Sam Mendes has withdrawn as the director of the incoming Broadway production of “Charlie and the Chocolate Factory,” the musical that he directed in its premiere production in London, where the show is still running.
Mendes, the director of recent James Bond outing “Spectre,” will remain aboard as producer of the project via his company Neal Street Productions, and will also be involved in the final selection of the director to replace him. “Hairspray” director Jack O’Brien is rumored to be the likely choice, but that has yet to be officially confirmed by those involved in the production.
Mendes cited scheduling difficulties as the reason for his exit, and all sides — including lead producer Warner Bros. Theater Ventures — characterize the departure as amicable. “I knew I couldn’t marry the time commitment to make a Broadway production with the development of my next projects for Neal Street,” he said in a statement.
Mendes’ schedule has always been a hurdle to overcome in getting “Charlie” to Broadway, which opened in London in the summer of 2013 but has long targeted a Broadway bow during the 2016-17 season, in part due to the director’s intervening work on the Bond franchise films “Skyfall” and “Spectre.” “Charlie” remains on track for New York in 2016-17, with some creative tinkering likely to be done before then (although what, exactly, will be tweaked under the new director remains to be determined).
Although reps for “Charlie” wouldn’t confirm the involvement of O’Brien, the director would make an obvious choice for the project.

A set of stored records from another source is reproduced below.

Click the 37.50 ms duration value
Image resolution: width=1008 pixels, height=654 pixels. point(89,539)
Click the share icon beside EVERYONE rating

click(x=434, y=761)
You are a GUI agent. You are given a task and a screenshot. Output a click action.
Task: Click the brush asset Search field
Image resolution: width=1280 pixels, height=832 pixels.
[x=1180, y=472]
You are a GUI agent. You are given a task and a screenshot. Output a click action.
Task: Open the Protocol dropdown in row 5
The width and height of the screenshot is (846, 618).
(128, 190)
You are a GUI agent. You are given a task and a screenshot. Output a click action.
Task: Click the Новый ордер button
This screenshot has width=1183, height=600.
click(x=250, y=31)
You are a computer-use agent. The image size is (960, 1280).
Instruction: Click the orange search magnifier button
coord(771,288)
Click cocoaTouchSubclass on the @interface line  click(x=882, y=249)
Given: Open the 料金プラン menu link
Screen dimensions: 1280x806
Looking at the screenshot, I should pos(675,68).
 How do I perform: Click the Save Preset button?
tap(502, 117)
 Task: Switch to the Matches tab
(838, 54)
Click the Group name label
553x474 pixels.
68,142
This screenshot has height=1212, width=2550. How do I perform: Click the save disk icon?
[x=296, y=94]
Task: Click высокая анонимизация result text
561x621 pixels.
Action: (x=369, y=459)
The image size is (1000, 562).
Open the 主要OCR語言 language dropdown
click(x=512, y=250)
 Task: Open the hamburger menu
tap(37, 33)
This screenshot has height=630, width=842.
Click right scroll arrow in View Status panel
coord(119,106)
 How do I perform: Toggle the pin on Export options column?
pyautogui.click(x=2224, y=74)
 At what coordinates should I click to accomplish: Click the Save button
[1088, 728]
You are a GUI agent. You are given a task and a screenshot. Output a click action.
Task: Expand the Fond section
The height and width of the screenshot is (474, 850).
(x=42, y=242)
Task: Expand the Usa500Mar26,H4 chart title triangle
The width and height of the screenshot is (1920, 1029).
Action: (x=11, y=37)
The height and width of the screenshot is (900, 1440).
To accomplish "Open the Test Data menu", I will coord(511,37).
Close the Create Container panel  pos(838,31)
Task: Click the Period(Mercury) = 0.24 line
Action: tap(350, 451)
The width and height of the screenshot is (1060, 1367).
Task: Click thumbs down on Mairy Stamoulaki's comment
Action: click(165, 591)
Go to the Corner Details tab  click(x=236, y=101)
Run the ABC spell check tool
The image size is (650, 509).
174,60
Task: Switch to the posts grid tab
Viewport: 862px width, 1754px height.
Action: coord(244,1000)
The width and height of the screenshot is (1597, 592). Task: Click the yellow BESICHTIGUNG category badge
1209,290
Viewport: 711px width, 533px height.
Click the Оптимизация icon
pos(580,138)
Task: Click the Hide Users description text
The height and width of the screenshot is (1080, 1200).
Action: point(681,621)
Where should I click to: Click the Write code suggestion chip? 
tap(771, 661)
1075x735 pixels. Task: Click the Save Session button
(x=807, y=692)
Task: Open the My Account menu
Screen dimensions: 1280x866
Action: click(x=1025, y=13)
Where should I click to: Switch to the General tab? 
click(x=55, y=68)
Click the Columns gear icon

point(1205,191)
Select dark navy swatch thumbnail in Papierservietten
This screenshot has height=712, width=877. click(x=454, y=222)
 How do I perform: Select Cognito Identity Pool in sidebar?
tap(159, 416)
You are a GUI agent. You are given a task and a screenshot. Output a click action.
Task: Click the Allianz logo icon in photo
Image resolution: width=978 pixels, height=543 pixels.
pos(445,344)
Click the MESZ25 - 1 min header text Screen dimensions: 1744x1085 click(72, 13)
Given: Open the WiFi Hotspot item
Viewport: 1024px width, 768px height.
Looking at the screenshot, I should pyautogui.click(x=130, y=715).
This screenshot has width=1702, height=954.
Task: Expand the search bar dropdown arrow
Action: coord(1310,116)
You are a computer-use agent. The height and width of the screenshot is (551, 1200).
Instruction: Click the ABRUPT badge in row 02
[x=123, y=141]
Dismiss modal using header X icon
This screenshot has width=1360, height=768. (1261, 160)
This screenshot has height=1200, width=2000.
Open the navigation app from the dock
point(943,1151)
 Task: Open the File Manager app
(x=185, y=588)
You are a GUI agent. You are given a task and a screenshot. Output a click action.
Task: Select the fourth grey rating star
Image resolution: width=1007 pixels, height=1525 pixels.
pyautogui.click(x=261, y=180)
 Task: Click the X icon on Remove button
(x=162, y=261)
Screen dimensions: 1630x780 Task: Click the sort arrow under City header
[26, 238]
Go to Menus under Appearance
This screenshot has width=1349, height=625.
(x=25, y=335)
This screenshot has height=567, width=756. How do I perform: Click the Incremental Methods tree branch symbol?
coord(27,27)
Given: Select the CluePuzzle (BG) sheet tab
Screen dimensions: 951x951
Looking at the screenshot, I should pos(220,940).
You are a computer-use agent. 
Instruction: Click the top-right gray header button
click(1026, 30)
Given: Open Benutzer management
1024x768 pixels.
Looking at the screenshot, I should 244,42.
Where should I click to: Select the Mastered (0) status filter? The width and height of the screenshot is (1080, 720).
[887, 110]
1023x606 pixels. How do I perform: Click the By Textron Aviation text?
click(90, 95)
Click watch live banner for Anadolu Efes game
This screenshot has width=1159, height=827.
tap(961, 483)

O’Brien has previously worked with “Charlie” songwriters Marc Shaiman and Scott Wittman on both “Hairspray,” the Tony-winning hit that ran on Broadway for six and a half years, and on the shorter-lived musical adaptation of “Catch Me If You Can.”
Producers Warner Bros. Theater Ventures (Mark Kaufman), Langley Park Productions (Kevin McCormick) and Neal Street (Mendes, Pippa Harris, Caro Newling) expect to confirm the new director in the coming weeks, with the exact Broadway timeline still to be locked in.